On April 16, 1821, he married Mary Robbins (1794–1879) in Milton, Massachusetts. Mary was the daughter of Elizabeth (née Murray) Robbins and Edward Hutchinson Robbins, the former Lieutenant Governor of Massachusetts. Together, Joseph and Mary Revere were the parents of eight children:

- John Revere (1822–1886), who married Susan Tilden Torrey (1826–1911), daughter of John Gore Torrey, in 1848.
- Joseph Revere (b. 1823)
- Edward Hutchinson Robbins Revere (1827–1862), a member of the 20th Massachusetts Infantry during the Civil War who was an assistant surgeon in the regiment was killed during the Battle of Antietam.

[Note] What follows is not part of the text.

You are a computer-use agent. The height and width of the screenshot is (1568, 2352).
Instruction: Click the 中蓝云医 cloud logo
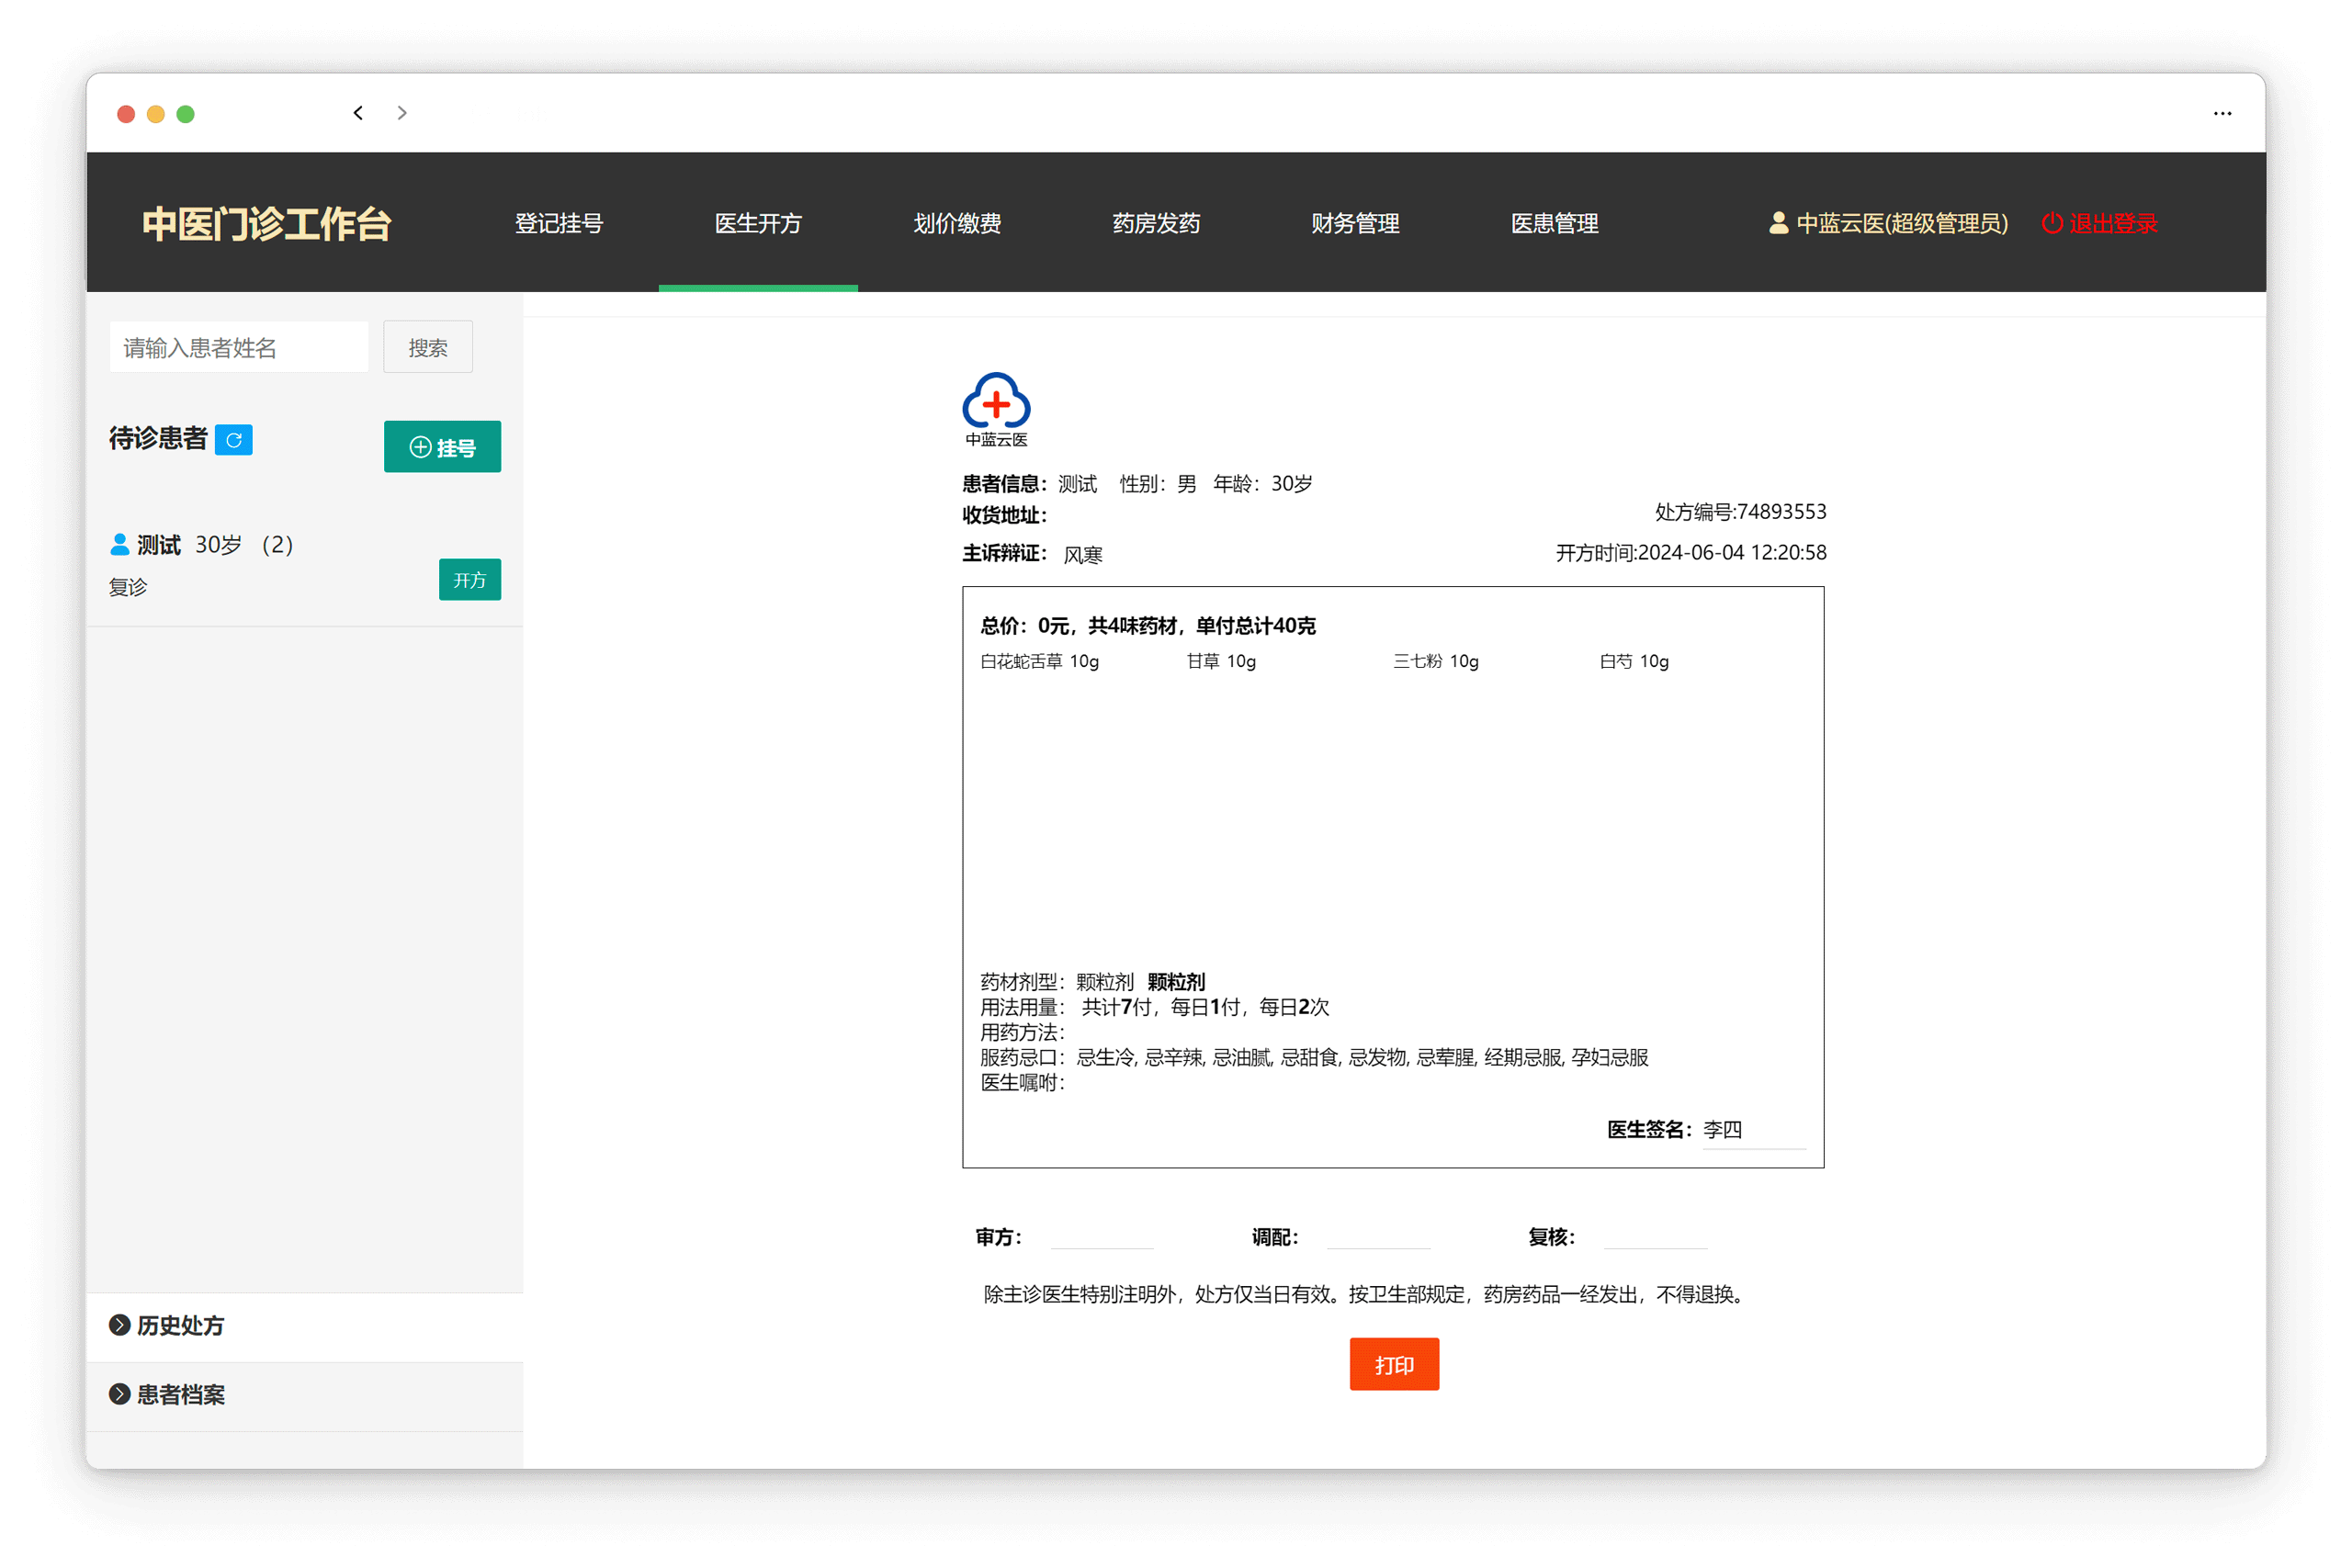click(x=996, y=409)
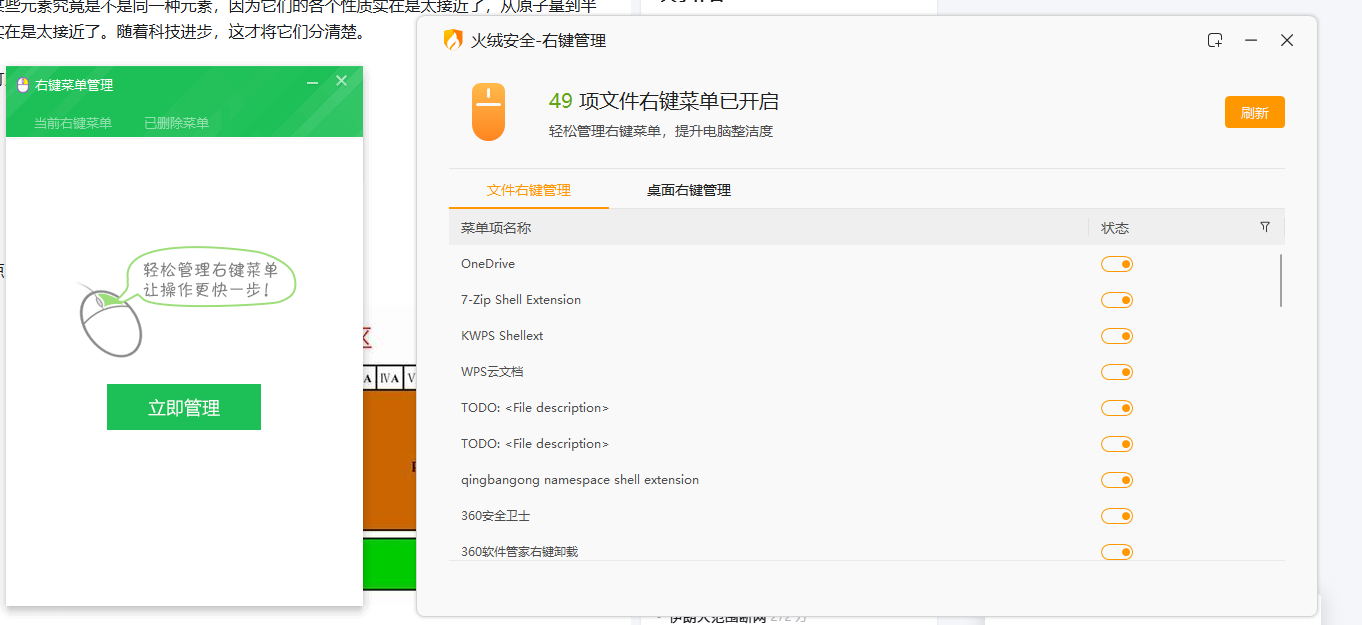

- Elizabeth Murray Revere (1828–1910), who married Robert Possac Rogers.
- Maria Amelia Revere (1828–1905)
- Mary Josephine Revere (b. 1830)
- Paul Joseph Revere (1832–1863), also a member of the 20th Massachusetts Infantry during the Civil War who was a major in the regiment, received a mortal wound during the Battle of Gettysburg and died of his wound on July 4, 1863.
- Jane Minot Revere (1834–1910), who married Dr. John Phillips Reynolds (1825–1909) in 1859.

Revere died, aged 91, on October 11, 1868, in Canton, Massachusetts.